Swap each occurrence of "computer-use agent" for "desktop assistant" in the material below, and write the lines out again with everything else left as it is.

====

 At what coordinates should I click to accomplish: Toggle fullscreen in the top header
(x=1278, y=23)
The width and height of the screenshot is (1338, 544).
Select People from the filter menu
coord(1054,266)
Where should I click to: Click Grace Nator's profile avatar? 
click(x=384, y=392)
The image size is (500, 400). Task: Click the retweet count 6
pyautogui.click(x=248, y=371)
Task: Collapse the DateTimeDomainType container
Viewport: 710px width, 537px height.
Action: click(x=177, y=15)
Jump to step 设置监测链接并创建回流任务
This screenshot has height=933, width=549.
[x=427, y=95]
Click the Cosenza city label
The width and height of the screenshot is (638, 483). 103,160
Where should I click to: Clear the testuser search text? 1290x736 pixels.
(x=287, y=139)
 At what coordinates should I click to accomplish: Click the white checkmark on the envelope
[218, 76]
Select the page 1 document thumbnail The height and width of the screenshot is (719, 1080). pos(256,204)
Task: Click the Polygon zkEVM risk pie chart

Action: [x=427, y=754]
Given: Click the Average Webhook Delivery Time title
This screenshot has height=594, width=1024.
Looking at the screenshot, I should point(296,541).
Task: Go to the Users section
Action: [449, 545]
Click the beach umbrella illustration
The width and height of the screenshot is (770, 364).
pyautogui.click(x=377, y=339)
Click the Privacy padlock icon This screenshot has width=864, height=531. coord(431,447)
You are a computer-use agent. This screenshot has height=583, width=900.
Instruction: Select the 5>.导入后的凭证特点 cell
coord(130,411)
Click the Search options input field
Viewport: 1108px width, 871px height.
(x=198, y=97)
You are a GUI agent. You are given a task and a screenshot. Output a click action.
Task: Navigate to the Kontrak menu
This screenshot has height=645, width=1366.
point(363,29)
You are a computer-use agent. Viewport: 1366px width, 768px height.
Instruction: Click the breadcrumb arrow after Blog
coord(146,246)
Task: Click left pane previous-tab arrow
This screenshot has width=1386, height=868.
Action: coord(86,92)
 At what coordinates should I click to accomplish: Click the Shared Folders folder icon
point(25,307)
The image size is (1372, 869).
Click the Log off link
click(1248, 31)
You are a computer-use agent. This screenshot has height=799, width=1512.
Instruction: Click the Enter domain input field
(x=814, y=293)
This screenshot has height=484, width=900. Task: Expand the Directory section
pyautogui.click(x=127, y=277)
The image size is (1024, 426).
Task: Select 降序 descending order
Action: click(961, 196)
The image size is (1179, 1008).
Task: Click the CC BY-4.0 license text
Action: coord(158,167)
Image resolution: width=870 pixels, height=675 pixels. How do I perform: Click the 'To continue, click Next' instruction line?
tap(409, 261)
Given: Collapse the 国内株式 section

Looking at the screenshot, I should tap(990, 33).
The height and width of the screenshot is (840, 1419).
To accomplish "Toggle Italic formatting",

====

- COMPLETE RESPONSE -
 At what coordinates should I click to accomplish: Toggle fullscreen in the top header
(x=1278, y=23)
The width and height of the screenshot is (1338, 544).
Select People from the filter menu
coord(1054,266)
Where should I click to: Click Grace Nator's profile avatar? 
click(x=384, y=392)
The image size is (500, 400). Task: Click the retweet count 6
pyautogui.click(x=248, y=371)
Task: Collapse the DateTimeDomainType container
Viewport: 710px width, 537px height.
Action: click(x=177, y=15)
Jump to step 设置监测链接并创建回流任务
This screenshot has height=933, width=549.
[x=427, y=95]
Click the Cosenza city label
The width and height of the screenshot is (638, 483). 103,160
Where should I click to: Clear the testuser search text? 1290x736 pixels.
(x=287, y=139)
 At what coordinates should I click to accomplish: Click the white checkmark on the envelope
[218, 76]
Select the page 1 document thumbnail The height and width of the screenshot is (719, 1080). pos(256,204)
Task: Click the Polygon zkEVM risk pie chart

Action: [x=427, y=754]
Given: Click the Average Webhook Delivery Time title
This screenshot has height=594, width=1024.
Looking at the screenshot, I should point(296,541).
Task: Go to the Users section
Action: [449, 545]
Click the beach umbrella illustration
The width and height of the screenshot is (770, 364).
pyautogui.click(x=377, y=339)
Click the Privacy padlock icon This screenshot has width=864, height=531. coord(431,447)
You are a desktop assistant. This screenshot has height=583, width=900.
Instruction: Select the 5>.导入后的凭证特点 cell
coord(130,411)
Click the Search options input field
Viewport: 1108px width, 871px height.
(x=198, y=97)
You are a GUI agent. You are given a task and a screenshot. Output a click action.
Task: Navigate to the Kontrak menu
This screenshot has height=645, width=1366.
point(363,29)
You are a desktop assistant. Viewport: 1366px width, 768px height.
Instruction: Click the breadcrumb arrow after Blog
coord(146,246)
Task: Click left pane previous-tab arrow
This screenshot has width=1386, height=868.
Action: coord(86,92)
 At what coordinates should I click to accomplish: Click the Shared Folders folder icon
point(25,307)
The image size is (1372, 869).
Click the Log off link
click(1248, 31)
You are a desktop assistant. This screenshot has height=799, width=1512.
Instruction: Click the Enter domain input field
(x=814, y=293)
This screenshot has height=484, width=900. Task: Expand the Directory section
pyautogui.click(x=127, y=277)
The image size is (1024, 426).
Task: Select 降序 descending order
Action: click(961, 196)
The image size is (1179, 1008).
Task: Click the CC BY-4.0 license text
Action: coord(158,167)
Image resolution: width=870 pixels, height=675 pixels. How do I perform: Click the 'To continue, click Next' instruction line?
tap(409, 261)
Given: Collapse the 国内株式 section

Looking at the screenshot, I should tap(990, 33).
The height and width of the screenshot is (840, 1419).
To accomplish "Toggle Italic formatting",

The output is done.